The Leading Edges consist of easily replaceable segments to minimise down-time due to bird strike and other minor leading edge impacts. These segments are not handed - one spare can be fitted at any position on either wing. This is unique to the GA200.

The semi-span wing flaps are of slotted design and are effective in all flight regimes.
The 15 degrees ‘Take-Off’ position assists with early rising of the tail and main wheel lift off, thus reducing take-off ground roll significantly. At a hopper payload of 1050 kg the ground roll has been measured at approximately 420 metres (1380 ft) with zero wind and 15 degrees Celsius at sea level.

Full flap (38 degrees) allows a landing approach speed of approximately 50-55 knots at light weight. This allows comfortable short field landings with a typical ground roll of 200 metres (650 ft). The wing flaps can also be used in flight in agricultural operations and significantly reduce turn radius when the aircraft is fully loaded.

Another important design feature of the flap system is that there is no noticeable change in pitch trim with the extension of the flaps. This has been achieved by the incorporation of a simple interconnect system which applies bias to the elevator trim springs when the flap are extended.

Ailerons: The ailerons are gap sealed and provide light and responsive behaviour to minimise pilot fatigue. The ailerons allow a high roll rate of approximately 3 seconds from 45 degree bank through to 45 degree bank the other way at normal working airspeeds. This is unique to the GA200.

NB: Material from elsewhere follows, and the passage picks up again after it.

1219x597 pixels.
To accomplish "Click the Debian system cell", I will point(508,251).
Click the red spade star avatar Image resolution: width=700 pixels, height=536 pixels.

Wing Tips: These are removable assemblies to allow easy replacement in the event of damage. Their shape has evolved over a number of years of “in the field” testing to provide the best possible swath width without compromising aircraft performance, and maintaining small, controlled wingtip vortices.

===Fuselage===
The fuselage structure is a welded SAE 4130 chromium molybdenum steel tube assembly. The design has been optimised for maximum strength-to-weight ratio by using finite element computer analysis methods. The forward fuselage has been designed to progressively crumple in the event of a sudden forward deceleration.

Metal side panels attached by half turn ‘Dzus’ fasteners are fitted to both sides of the fuselage from the engine bay back past the rear cockpit. These allow ready access for ease of inspection, maintenance and cleaning. Additionally the rear fuselage upper turtledeck is easily removed for rear fuselage inspection, maintenance and cleaning.

The configuration of the pilot behind and above the load has been used. A second seat for transporting the loader driver or to allow aerial viewing by the farmer has been a long requested design feature. This seat is fitted to the right of the pilot seat. The side by side seating arrangement was chosen to minimise shift of the centre of gravity with cockpit load as well as to fully utilise the wide fuselage structure that was necessitated by the fitting of the larger 1070 litre (270 US gall) capacity hopper.

==Variants==
- GA200 Ag-trainer
With dual controls. Three built.
- GA200B
200 with extended wingtips.
- GA200C
Up-rated engine, constant speed propeller.